On Wednesday Facebook argued to an appellate court that the UK’s antitrust enforcer cannot use interim measures during merger reviews to “regulate the structure of competition” across markets. Facebook is looking to challenge the restrictions imposed by the CMA while investigating its purchase of Giphy, saying the restraints are too broad.
Earlier this month Britain’s competition regulator said that it was referring Facebook’s acquisition of GIF database Giphy for an in-depth investigation.
The watchdog says it found evidence that Giphy had plans to expand its digital advertising partnerships to the UK and other markets before the deal was reached.
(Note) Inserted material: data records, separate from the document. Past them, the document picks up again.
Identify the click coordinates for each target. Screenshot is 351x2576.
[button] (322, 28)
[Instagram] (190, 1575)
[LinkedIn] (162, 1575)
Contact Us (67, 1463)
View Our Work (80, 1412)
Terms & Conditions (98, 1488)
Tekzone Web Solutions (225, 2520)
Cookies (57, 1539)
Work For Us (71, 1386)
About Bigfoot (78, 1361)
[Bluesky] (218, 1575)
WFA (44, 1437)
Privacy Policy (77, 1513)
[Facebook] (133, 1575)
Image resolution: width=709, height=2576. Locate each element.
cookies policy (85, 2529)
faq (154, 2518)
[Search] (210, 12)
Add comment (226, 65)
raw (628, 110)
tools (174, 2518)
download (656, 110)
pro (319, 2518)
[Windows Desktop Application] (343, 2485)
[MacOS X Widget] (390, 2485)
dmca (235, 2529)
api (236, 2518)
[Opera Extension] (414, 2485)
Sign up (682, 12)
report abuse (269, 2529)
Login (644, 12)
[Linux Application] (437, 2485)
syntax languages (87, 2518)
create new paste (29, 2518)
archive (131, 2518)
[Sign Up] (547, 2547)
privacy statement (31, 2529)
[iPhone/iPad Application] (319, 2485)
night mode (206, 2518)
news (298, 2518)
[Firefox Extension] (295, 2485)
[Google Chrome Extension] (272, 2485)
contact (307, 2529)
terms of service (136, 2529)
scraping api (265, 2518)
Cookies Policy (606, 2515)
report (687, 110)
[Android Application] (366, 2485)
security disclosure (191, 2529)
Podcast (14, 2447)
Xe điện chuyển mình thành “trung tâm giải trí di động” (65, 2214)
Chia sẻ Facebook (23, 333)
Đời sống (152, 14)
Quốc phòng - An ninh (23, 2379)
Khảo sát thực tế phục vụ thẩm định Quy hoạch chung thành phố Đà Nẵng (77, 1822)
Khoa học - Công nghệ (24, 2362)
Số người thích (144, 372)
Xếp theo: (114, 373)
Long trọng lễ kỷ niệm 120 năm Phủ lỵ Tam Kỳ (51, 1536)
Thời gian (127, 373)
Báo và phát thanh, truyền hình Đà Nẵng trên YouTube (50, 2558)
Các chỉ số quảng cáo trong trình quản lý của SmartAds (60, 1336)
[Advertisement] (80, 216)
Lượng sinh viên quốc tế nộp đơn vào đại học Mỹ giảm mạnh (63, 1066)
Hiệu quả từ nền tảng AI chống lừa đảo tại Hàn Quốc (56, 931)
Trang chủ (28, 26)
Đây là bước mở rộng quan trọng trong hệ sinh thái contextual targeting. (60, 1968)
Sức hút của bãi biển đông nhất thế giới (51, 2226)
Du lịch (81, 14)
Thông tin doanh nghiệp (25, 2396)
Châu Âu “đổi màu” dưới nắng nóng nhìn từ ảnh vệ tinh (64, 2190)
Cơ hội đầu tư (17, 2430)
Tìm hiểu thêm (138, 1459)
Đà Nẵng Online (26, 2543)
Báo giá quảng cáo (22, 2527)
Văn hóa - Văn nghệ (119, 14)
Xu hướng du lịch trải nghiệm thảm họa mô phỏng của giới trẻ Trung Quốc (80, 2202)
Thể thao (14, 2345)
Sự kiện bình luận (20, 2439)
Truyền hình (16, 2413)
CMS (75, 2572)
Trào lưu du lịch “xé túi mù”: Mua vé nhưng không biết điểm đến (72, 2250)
It believes Giphy’s combination with Facebook would mean the firm has less incentive to expand its digital ads business, leading to a potential loss of competition.
“We will continue to fully cooperate with the CMA’s investigation,” a Facebook spokesperson told CNBC.
“This merger is good for competition and in the interests of everyone in the UK who uses GIPHY and our services — from developers to service providers to content creators,” the spokesperson added.
Giphy is one of the world’s top libraries for GIFs, animated images involving memes or pop culture references that are shared on the internet. It competes with the likes of Google-owned GIF platform Tenor and the start-up Gfycat.
Though both Giphy and Facebook are headquartered in the U.S., the CMA has the power to investigate mergers when the business being acquired has annual revenues of at least £70 million ($96.5 million) or when the combined businesses have at least a 25% share of any “reasonable” market.